**The input:**
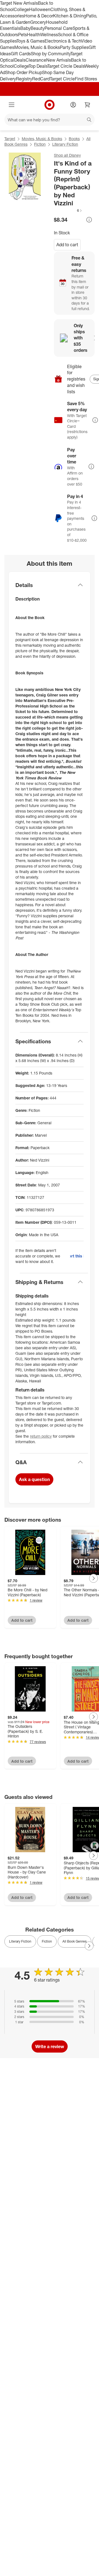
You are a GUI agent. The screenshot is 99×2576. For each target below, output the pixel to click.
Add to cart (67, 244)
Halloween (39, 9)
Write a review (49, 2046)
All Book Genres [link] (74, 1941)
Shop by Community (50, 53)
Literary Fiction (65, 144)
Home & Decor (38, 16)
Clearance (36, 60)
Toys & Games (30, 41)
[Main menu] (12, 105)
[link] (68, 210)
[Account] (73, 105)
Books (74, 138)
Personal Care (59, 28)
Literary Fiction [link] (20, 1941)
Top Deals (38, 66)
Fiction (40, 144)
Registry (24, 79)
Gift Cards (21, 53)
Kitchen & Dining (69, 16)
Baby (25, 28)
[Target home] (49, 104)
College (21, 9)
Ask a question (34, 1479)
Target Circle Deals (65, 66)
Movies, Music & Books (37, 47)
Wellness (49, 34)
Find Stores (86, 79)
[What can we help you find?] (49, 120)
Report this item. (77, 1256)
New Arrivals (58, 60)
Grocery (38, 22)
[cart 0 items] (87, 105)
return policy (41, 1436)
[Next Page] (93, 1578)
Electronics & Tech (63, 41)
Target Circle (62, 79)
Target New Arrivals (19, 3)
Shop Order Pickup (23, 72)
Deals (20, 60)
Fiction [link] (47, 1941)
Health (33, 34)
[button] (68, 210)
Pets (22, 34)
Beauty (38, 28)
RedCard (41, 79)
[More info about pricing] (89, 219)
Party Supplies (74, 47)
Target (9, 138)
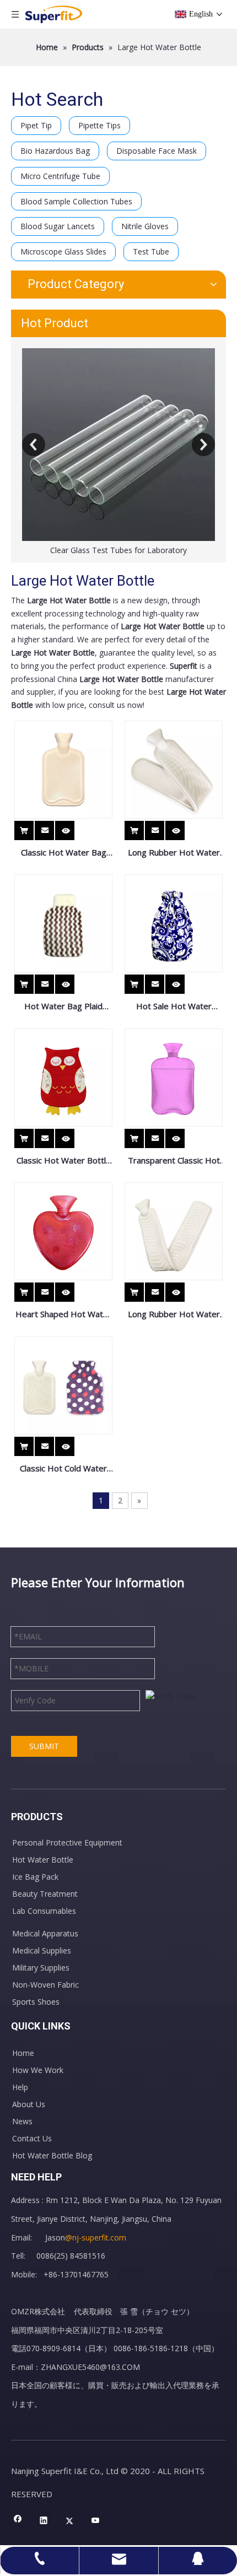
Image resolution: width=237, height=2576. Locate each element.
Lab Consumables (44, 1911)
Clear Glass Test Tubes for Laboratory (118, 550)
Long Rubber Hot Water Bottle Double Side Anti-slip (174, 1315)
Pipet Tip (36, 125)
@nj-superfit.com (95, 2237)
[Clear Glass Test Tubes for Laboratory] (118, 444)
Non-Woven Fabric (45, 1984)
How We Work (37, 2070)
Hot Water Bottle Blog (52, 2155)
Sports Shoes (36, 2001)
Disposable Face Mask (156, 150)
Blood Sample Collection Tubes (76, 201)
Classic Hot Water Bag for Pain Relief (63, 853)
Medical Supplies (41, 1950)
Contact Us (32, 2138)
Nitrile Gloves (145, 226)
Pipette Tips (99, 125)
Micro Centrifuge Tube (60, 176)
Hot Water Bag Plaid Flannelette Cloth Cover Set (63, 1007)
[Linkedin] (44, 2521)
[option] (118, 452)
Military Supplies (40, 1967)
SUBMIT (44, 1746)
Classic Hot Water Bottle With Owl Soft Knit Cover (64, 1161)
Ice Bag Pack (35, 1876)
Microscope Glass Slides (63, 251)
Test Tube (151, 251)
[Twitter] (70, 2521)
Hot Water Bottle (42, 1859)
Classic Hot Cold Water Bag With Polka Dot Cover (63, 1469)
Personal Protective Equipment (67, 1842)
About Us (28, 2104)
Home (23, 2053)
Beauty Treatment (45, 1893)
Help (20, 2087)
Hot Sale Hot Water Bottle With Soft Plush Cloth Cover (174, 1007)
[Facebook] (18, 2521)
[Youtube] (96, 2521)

--

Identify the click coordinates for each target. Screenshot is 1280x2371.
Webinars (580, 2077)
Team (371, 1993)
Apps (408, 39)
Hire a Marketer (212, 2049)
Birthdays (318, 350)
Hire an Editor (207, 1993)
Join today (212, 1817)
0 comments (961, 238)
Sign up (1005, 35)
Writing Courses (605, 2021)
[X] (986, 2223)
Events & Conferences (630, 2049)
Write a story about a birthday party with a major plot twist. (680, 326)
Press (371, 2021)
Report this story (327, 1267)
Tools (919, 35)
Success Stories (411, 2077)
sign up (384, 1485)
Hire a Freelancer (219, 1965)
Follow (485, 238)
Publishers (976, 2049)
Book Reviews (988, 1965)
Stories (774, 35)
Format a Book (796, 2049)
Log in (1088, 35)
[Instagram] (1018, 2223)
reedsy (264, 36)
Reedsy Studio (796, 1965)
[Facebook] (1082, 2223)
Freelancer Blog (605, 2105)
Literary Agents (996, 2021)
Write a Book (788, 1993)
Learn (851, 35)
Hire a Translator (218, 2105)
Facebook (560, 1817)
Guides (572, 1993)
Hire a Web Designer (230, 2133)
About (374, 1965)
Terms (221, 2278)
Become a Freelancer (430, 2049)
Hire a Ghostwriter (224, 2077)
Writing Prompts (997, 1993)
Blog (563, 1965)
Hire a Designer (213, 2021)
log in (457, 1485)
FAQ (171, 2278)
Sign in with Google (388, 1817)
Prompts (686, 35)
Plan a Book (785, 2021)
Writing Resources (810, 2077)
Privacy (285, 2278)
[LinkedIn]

* * *

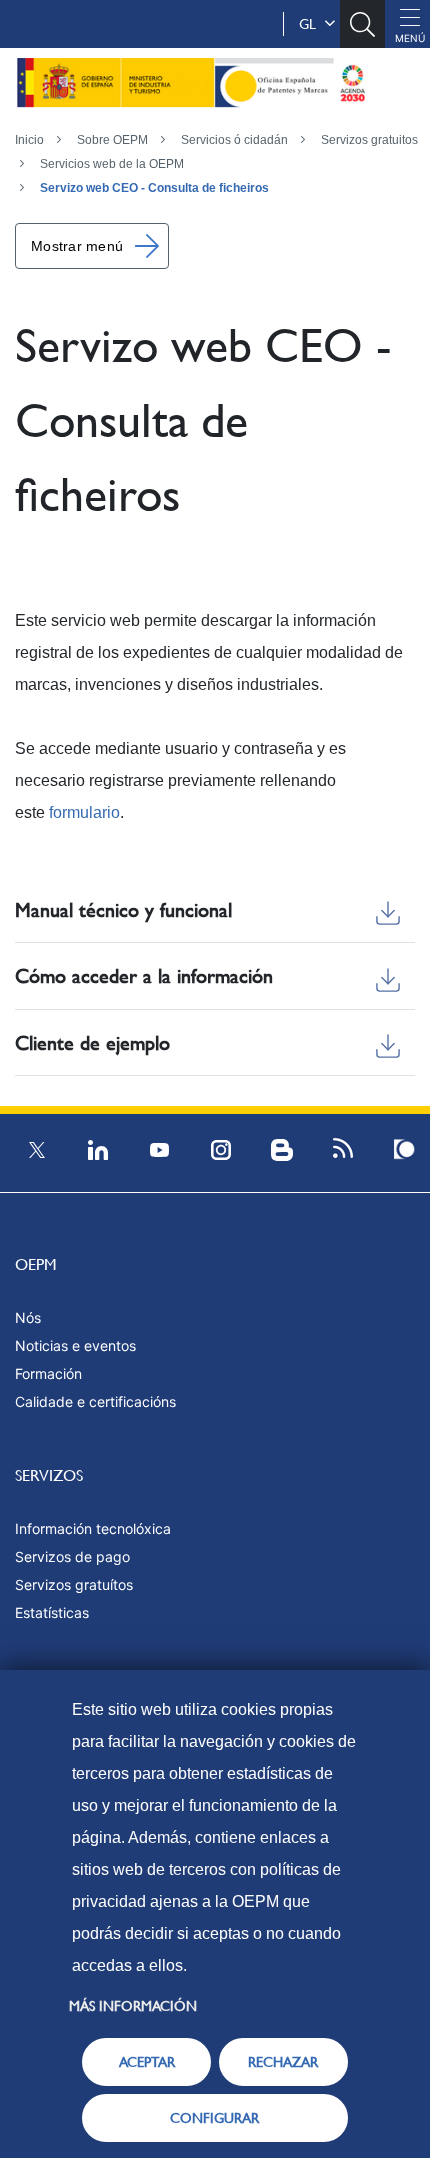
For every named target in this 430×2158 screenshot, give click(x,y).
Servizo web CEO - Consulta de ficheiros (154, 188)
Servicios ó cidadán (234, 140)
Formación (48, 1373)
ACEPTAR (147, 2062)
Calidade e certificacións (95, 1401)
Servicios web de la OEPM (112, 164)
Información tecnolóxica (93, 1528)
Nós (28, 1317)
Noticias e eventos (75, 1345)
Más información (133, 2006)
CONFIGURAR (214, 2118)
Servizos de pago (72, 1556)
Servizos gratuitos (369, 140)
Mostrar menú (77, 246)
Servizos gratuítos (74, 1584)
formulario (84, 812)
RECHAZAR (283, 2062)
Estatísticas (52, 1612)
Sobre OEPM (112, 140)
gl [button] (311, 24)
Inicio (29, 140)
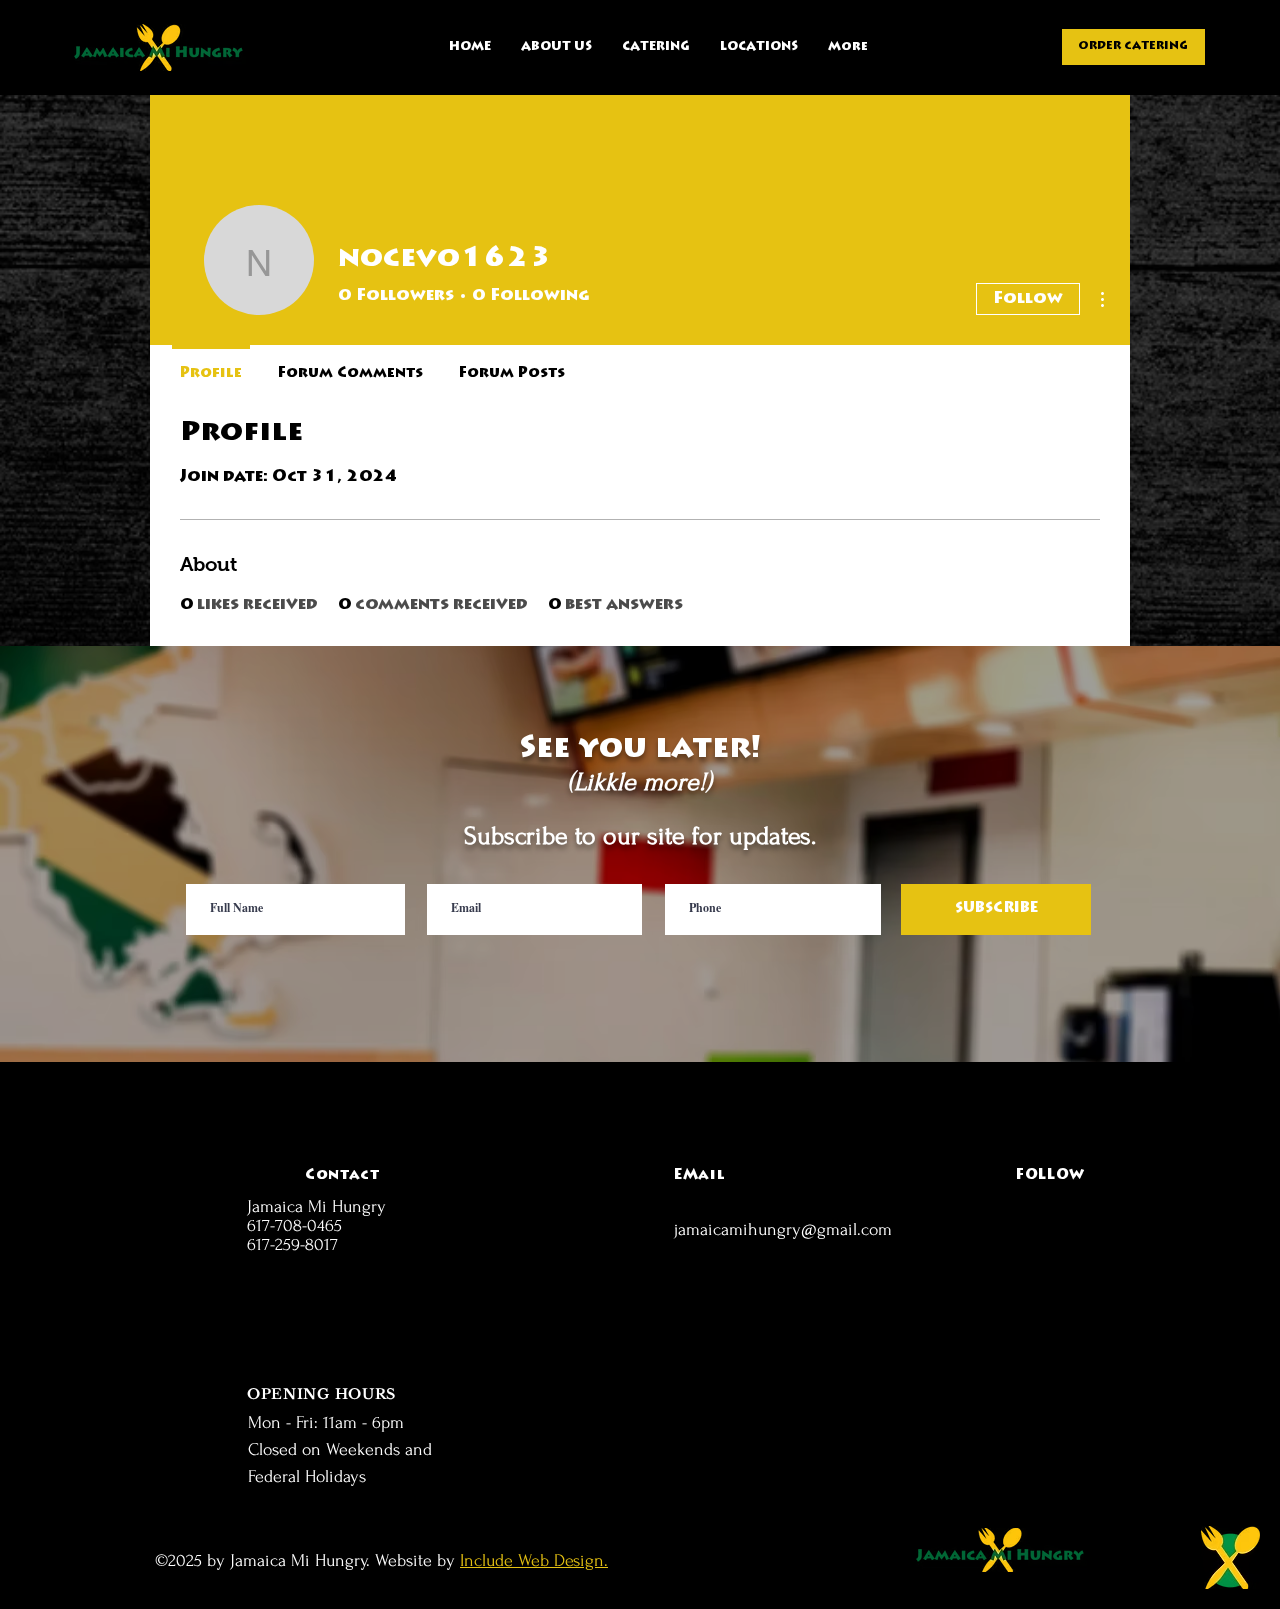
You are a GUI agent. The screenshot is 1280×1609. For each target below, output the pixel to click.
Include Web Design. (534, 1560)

**Assignment:** What belongs in the answer is each line above from the line with "Servizos gratuítos (74, 1584)" to the line with "Include Web Design. (534, 1560)", inclusive, reproduced exactly and free of pictures.

**Response for this exercise:**
Servizos gratuítos (74, 1584)
formulario (84, 812)
RECHAZAR (283, 2062)
Estatísticas (52, 1612)
Sobre OEPM (112, 140)
gl [button] (311, 24)
Inicio (29, 140)
You are a GUI agent. The screenshot is 1280×1609. For each target below, output the pixel to click.
Include Web Design. (534, 1560)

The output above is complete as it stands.